Face à ces constats accablants, l’OPC rappelle les obligations de l’État haïtien en vertu des normes internationales, telles que les règles Nelson Mandela et celles des Nations Unies pour la protection des mineurs privés de liberté. L’article 10 du Pacte International relatif aux Droits Civils et Politiques stipule que « toute personne privée de sa liberté soit traitée avec humanité et respect ». L’article 5 de la Convention Américaine des Droits Humains réaffirme également la dignité des détenus, soulignant que la détention ne doit jamais conduire à des traitements dégradants ou inhumains.

L’OPC s’engage à poursuivre ses efforts pour obtenir des réformes structurelles profondes, garantir le respect des droits humains et alerter les autorités compétentes sur ces violations systématiques.
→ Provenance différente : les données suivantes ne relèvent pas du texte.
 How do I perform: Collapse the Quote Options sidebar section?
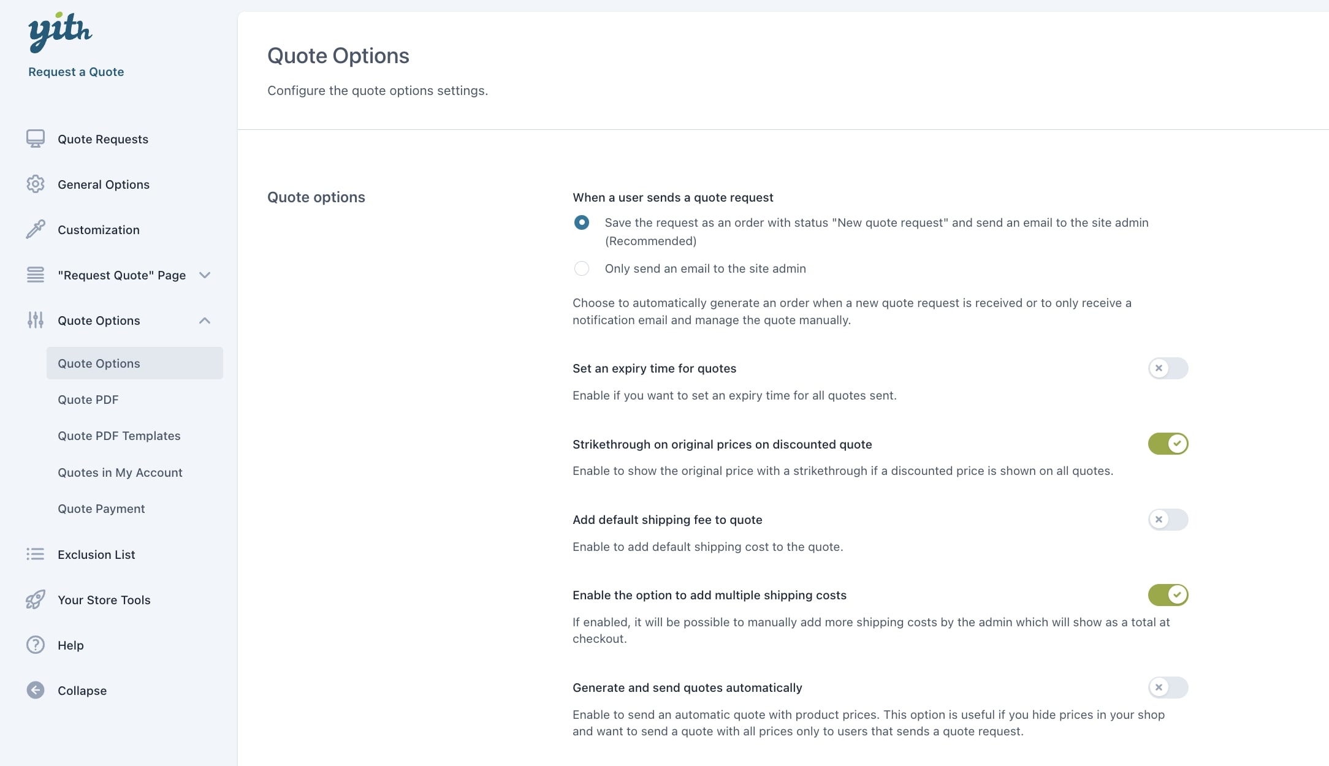point(205,320)
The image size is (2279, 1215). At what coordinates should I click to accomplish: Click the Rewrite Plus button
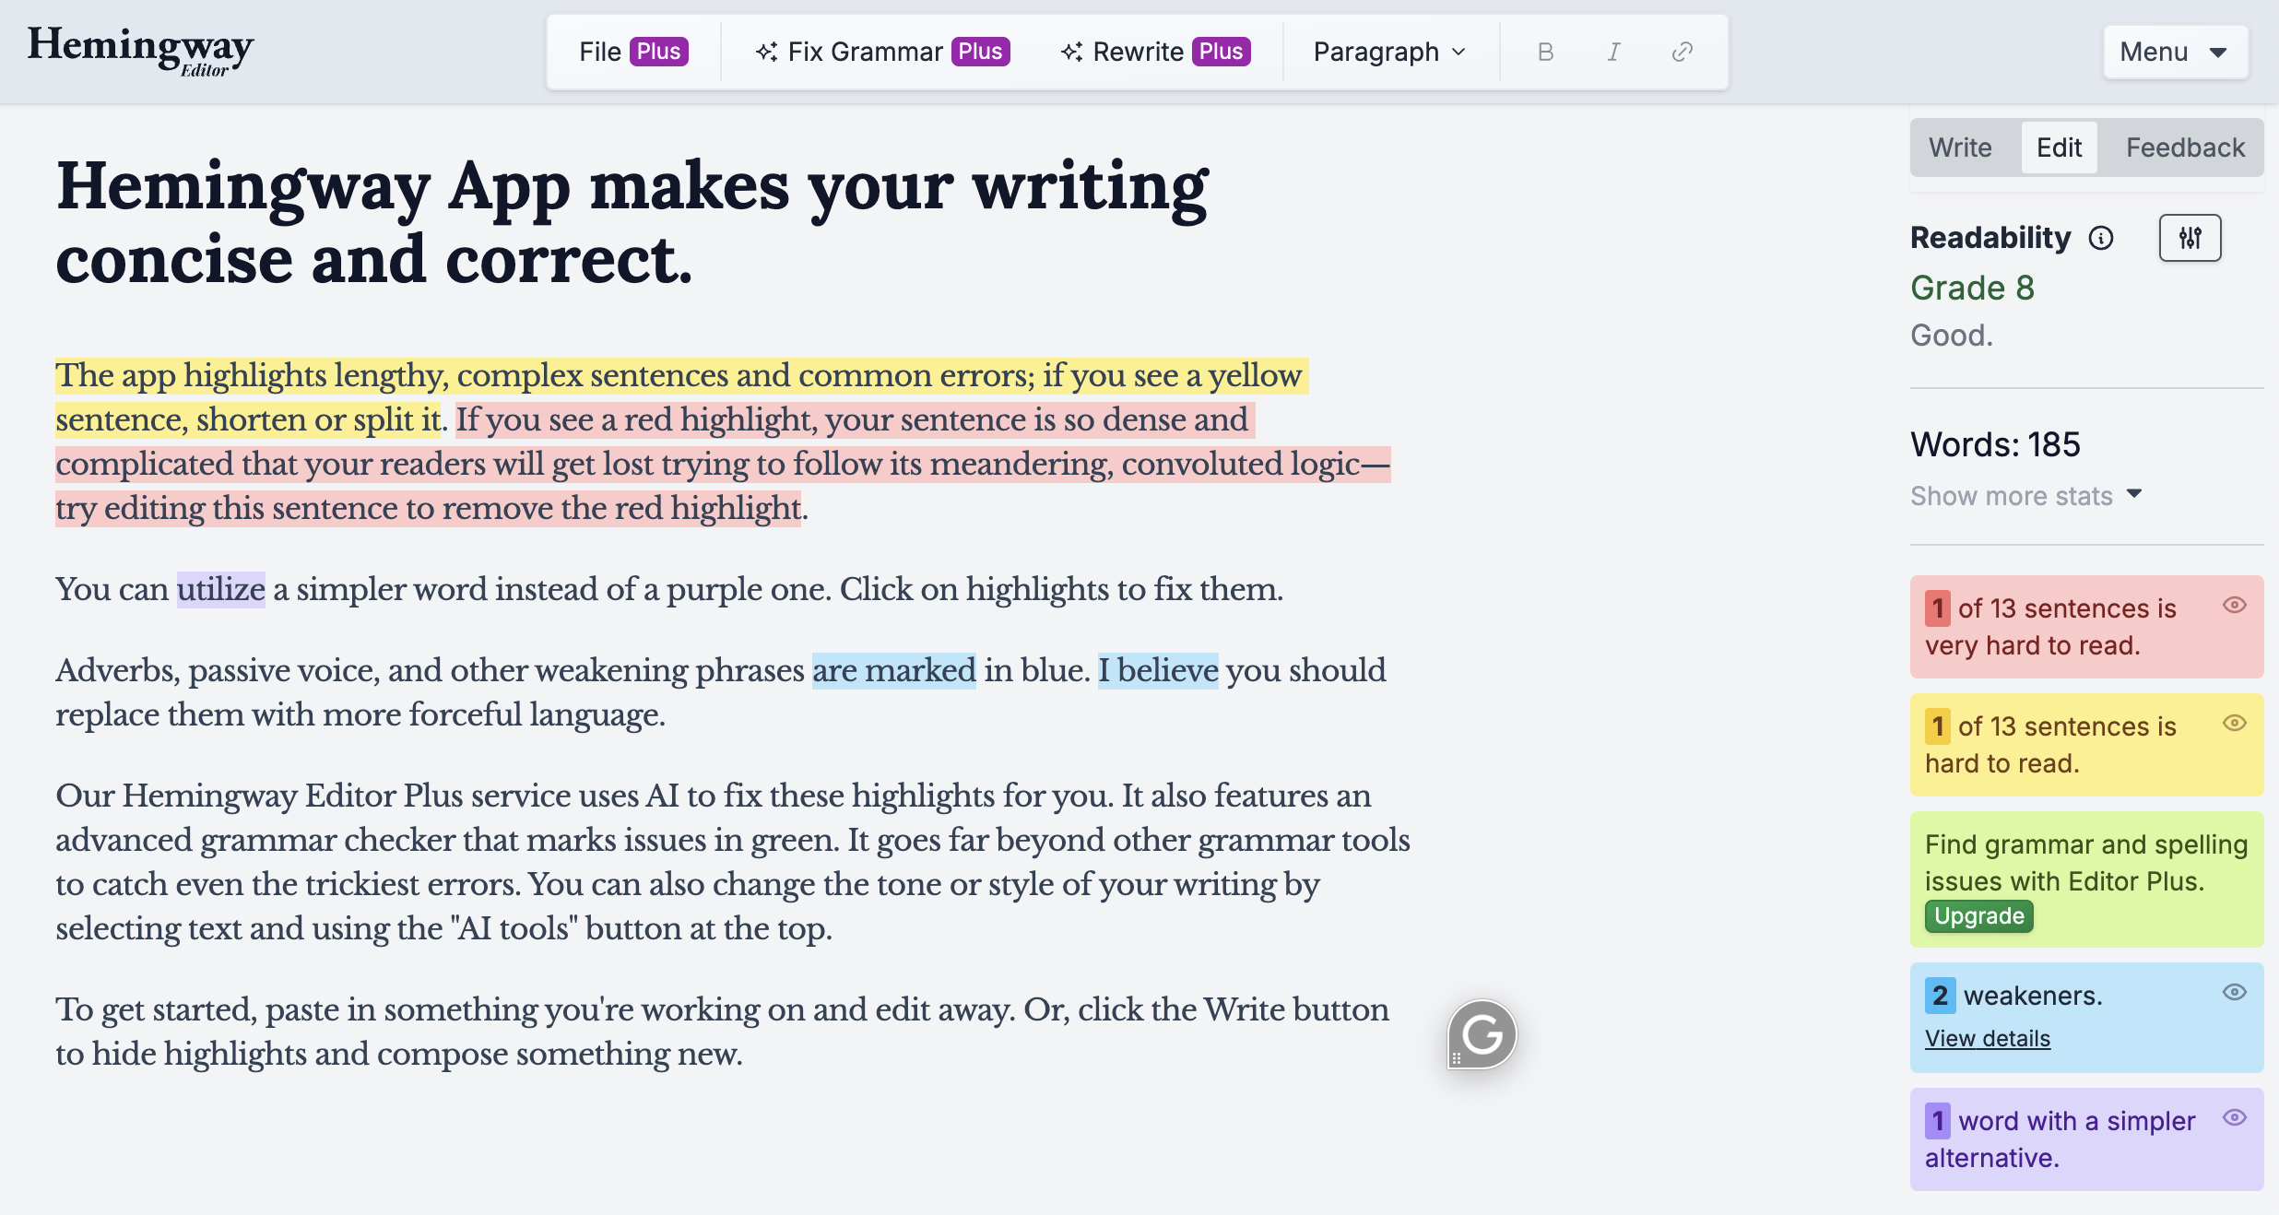click(1153, 50)
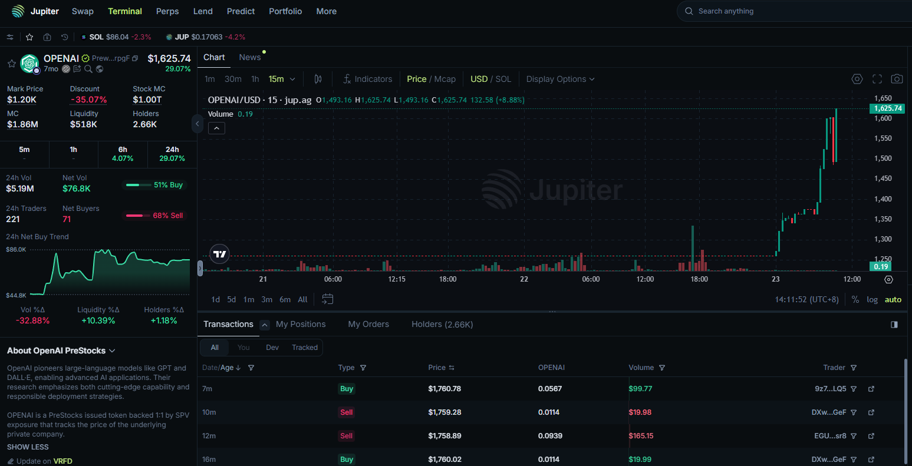Take a chart snapshot with camera icon
This screenshot has width=912, height=466.
[897, 79]
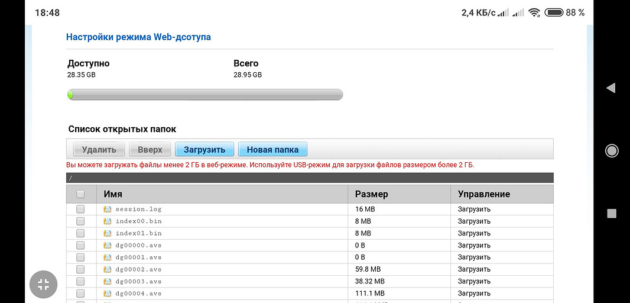Click the file icon beside dg00002.avs
Image resolution: width=630 pixels, height=303 pixels.
108,269
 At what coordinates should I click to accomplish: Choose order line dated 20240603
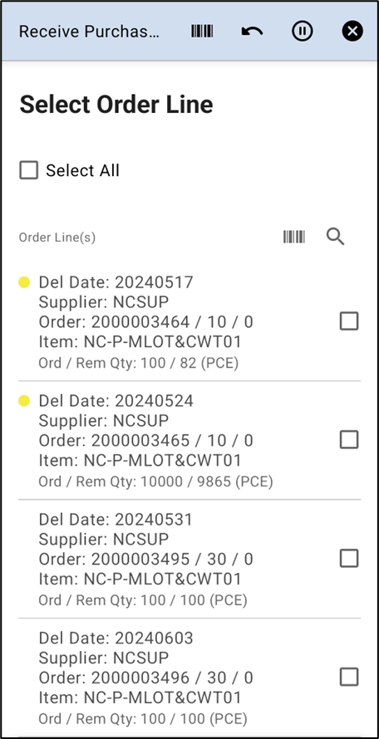point(190,678)
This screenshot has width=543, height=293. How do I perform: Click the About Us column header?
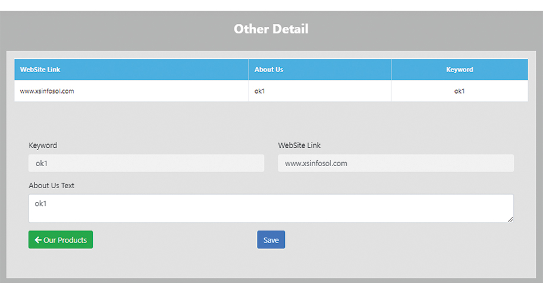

Le Protecteur du Citoyen, Jean Wilner Morin, appelle à des mesures urgentes pour désengorger les centres de détention, réhabiliter les infrastructures carcérales et rétablir la justice pour les détenus en attente de jugement. Ce rapport constitue un appel solennel à une mobilisation immédiate des pouvoirs publics et de tous les acteurs concernés pour mettre fin à cette crise.